Configuring letsencrypt (certbot)

Install certbot:

apt install certbot python3-certbot-nginx

Run certbot:

certbot certonly --nginx

Finally, edit /etc/nginx/sites-enabled/passcrow and update the SSL settings to use the files generated by certbot, probably something like:

ssl_certificate /etc/letsencrypt/live/passcrow.example.org/fullchain.pem;
ssl_certificate_key /etc/letsencrypt/live/passcrow.example.org/privkey.pem;

Restart nginx to make sure everything is up to date:

systemctl restart nginx

Configuring a remote mail server

Edit /etc/passcrow/server_config.py so it includes the following lines, adjusted to match your setup:

email_handler = EmailHandler(
    smtp_server    = 'smtp.example.org:465',
    smtp_login     = 'username',
    smtp_password  = 'password',
    mail_from      = 'Passcrow <[email protected]>')

handlers = {
    'email': email_handler}

Remember to restart the passcrow gunicorn process after editing the settings.

Configuring local e-mail

Configuring an entire local e-mail server is beyond the scope of this document, but doing so will improve performance somewhat compared to using SMTP as described above.

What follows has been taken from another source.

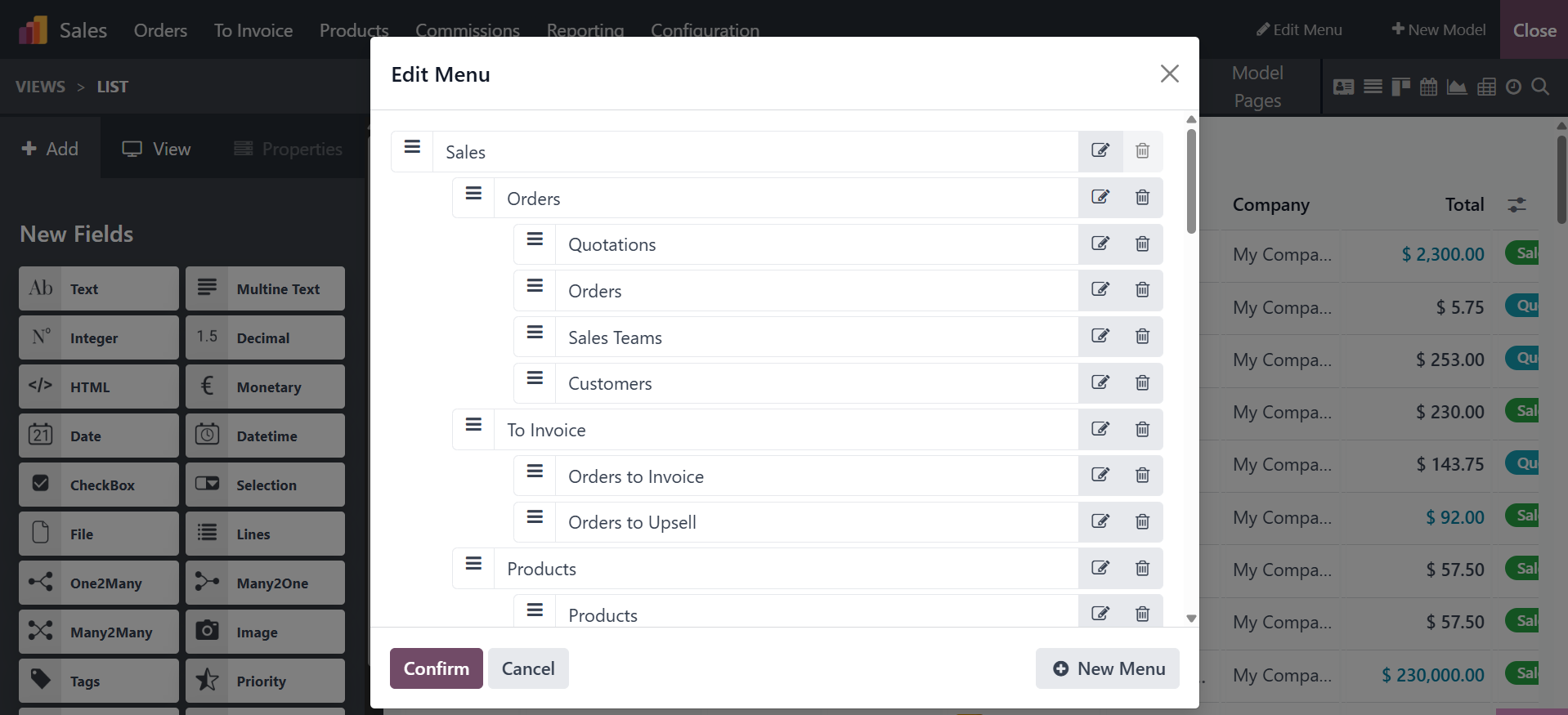
Task: Switch to the Kanban view editor icon
Action: pos(1400,87)
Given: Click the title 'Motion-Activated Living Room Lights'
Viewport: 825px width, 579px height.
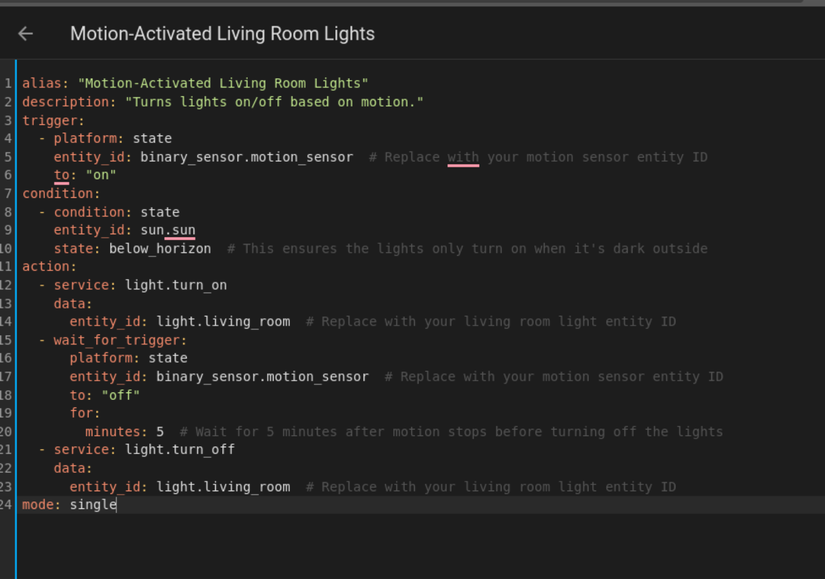Looking at the screenshot, I should pyautogui.click(x=222, y=33).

If you have a local mail server up and running, you can configure the passcrow server to use it, by editing /etc/passcrow/server_config.py so it includes the following (edit to taste):

email_handler = EmailHandler(
    sendmail_binary = '/usr/sbin/sendmail',
    mail_from       = 'Passcrow <[email protected]>')

handlers = {
    'email': email_handler}

Install Passcrow maintenance cron-job

To make sure old data gets flushed from the underlying storage in a timely fashion:

su - passcrow
crontab -e

Then add the following as a single line (it is split below for clarity) to the end of the user's crontab:

5,20,35,50 *  * * *  python3 -m passcrow.server cleanup
    /etc/passcrow/server_config.py
    >/home/passcrow/www/storage-stats.json

If you would rather not publish the storage stats, redirect the output to /dev/null instead. Note that https://passcrow.org/ will expect the stats to be published for health monitoring/reporting.

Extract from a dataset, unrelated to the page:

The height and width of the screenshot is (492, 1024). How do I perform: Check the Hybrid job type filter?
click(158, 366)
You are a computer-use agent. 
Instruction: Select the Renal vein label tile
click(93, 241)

Updating to the latest versions

Updates are important for security. You should periodically update your system!

To update passcrow's dependencies to the latest versions (we have taken care not do depend on anything unsupported by mainstream distros):

apt update
apt upgrade

To update your server's python-passcrow to the latest version:

pip3 install passcrow==0.0.7

Note: replace 0.0.7 with whatever is actually the latest release on PyPI.

Finally, be sure to restart the passcrow server after any updates.

service passcrow restart

Monitoring your Server

There will be a public monitoring facility for public servers at https://passcrow.org/.

It's not live yet, but when it is, the code it uses will be publicly available for people who want to DIY or run private servers.